La société en participation (SEP), structure sans personnalité morale, simple à constituer et souple de fonctionnement, sert régulièrement de cadre juridique à une collaboration entre des professionnels libéraux. Sa durée peut être limitée ou illimitée. Ces SEP de professions libérales sont régies par les articles 22 et 23 de la loi n° 90-1258 du 31 décembre 1990, et les dispositions « non contraires » des articles 1871-1 à 1872-1 du Code civil. La dissolution est un moyen de mettre un terme à un litige entre les associés, mais la Cour de cassation, dans un arrêt du 27 novembre 2019, rappelle qu'elle est encadrée.

Faits et procédure. - Cinq chirurgiens – orthopédistes, exerçant au sein d’une SEP, agréent un autre médecin Y. ayant acquis des parts sociales. À la suite de différends, quatre de ces cinq médecins lui notifient leur décision de dissoudre la société, sur le fondement de l’article 1872-2 du Code civil.
Le médecin Y. les assigne aux mêmes fins, en constatation du caractère abusif de la dissolution, en désignation d’un mandataire ad hoc et en paiement de diverses sommes à titre de dommages et intérêts.
En appel, les quatre médecins sont condamnés solidairement à payer au médecin Y. des dommages et intérêts pour un montant de 225 000 euros, en réparation de ses préjudices matériel et moral, les juges du fond décidant que la dissolution était irrégulière. Ceux-ci se basent sur l’article 22 de la loi du 31 décembre 1990 précitée qui ne permet pas aux associés d’une SEP d’exercice libéral de dissoudre la société par voie d’une notification adressée par l’un d’eux à tous les associés. Ils se pourvoient en cassation.

Solution. - La Haute juridiction rejette la demande des quatre médecins. Aux termes de l’article 22 précité, elle rappelle qu’« il peut être constitué entre personnes physiques exerçant une profession libérale soumise à un statut législatif ou réglementaire ou dont le titre est protégé une société en participation, régie par les dispositions qui suivent ledit article 22, alinéa premier, et celles non contraires des articles 1871 à 1872-1 du Code civil ».
Elle ajoute qu’il résulte de l’article 1871-1 du même Code, qu’à moins qu’une organisation différente n’ai été prévue, les rapports entre associés sont régis, en tant que de raison, par des dispositions applicables aux sociétés civiles, si la société a un caractère civil.
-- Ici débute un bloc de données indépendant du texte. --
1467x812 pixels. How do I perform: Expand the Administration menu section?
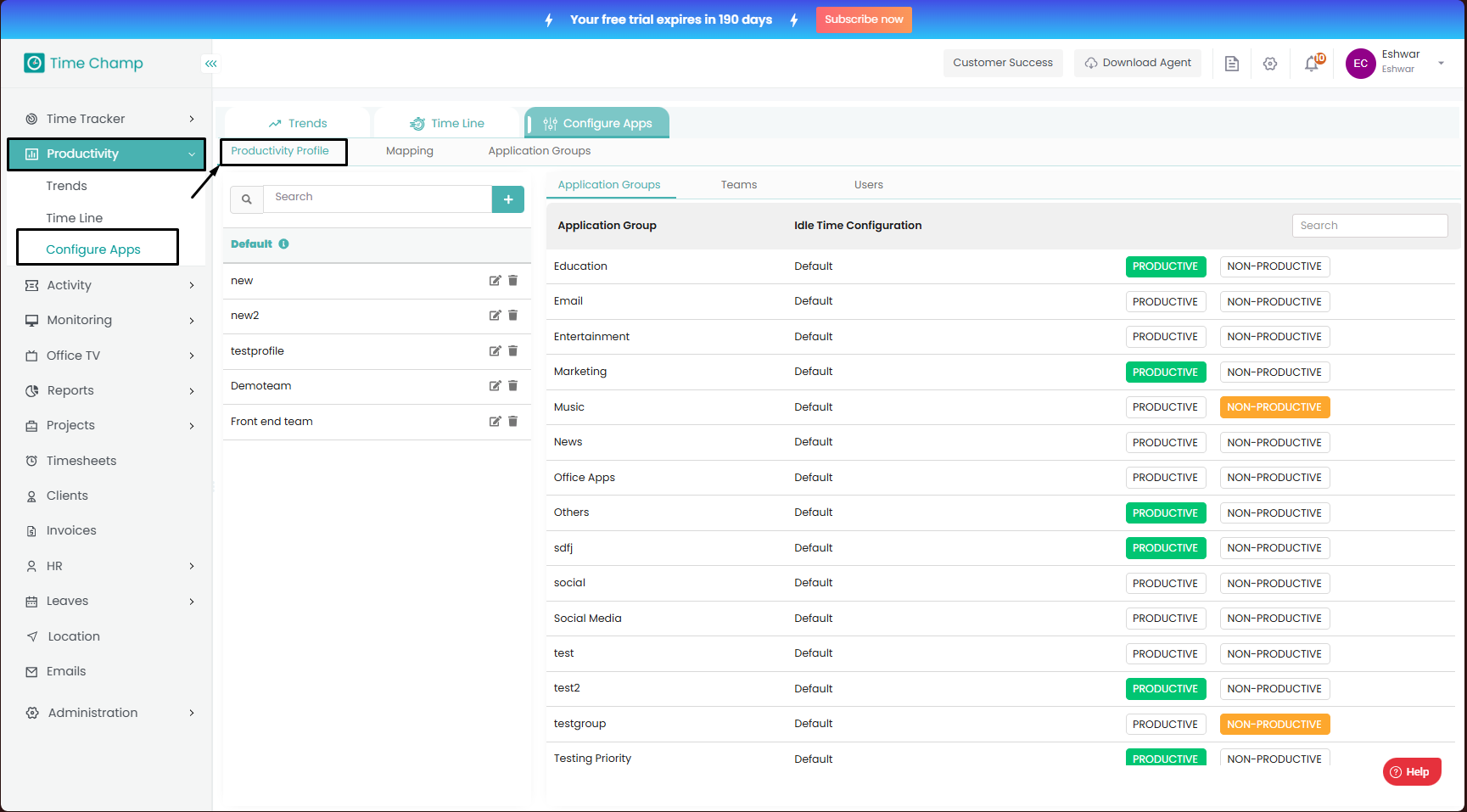110,713
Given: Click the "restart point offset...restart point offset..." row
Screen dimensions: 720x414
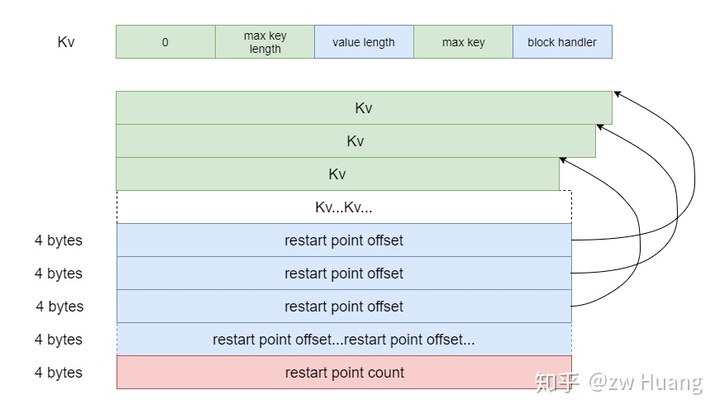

Selon l’article 1846-1 de ce Code, les sociétés civiles prennent fin dans les cas visés à cet article ainsi qu’à l’article 1844-7.

La cour d’appel a donc retenu à bon droit que l’article 1872-2 selon lequel, lorsque la société en participation est à durée indéterminée, sa dissolution peut résulter à tout moment d’une notification adressé par l’un d’eux à tous les associés, pourvu que cette notification soit de bonne foi, et non faite à contretemps, n’était pas applicable à la société. Elle a relevé qu’aucune disposition du règlement intérieur de la société n’était relative à sa dissolution. Elle en a exactement déduit, qu’en application de l’article 1871-1 du Code civil, l’article 1844-7 du même Code, qui énonce les huit cas dans lesquels les sociétés civiles prennent fin (décision unanime des associés, dissolution judiciaire à la demande d’un associé pour juste motif, etc.), était applicable à celle-ci.

La Cour de cassation rappelle ici, d'une part, que la société est d'abord un contrat auquel on ne peut mettre fin de n'importe quelle façon et, d'autre part, que c'est la loi du 31 décembre 1990 qui prévaut. Dans l'affaire jugée ici, l'un des associés n'avait pas participé à la "procédure" de dissolution.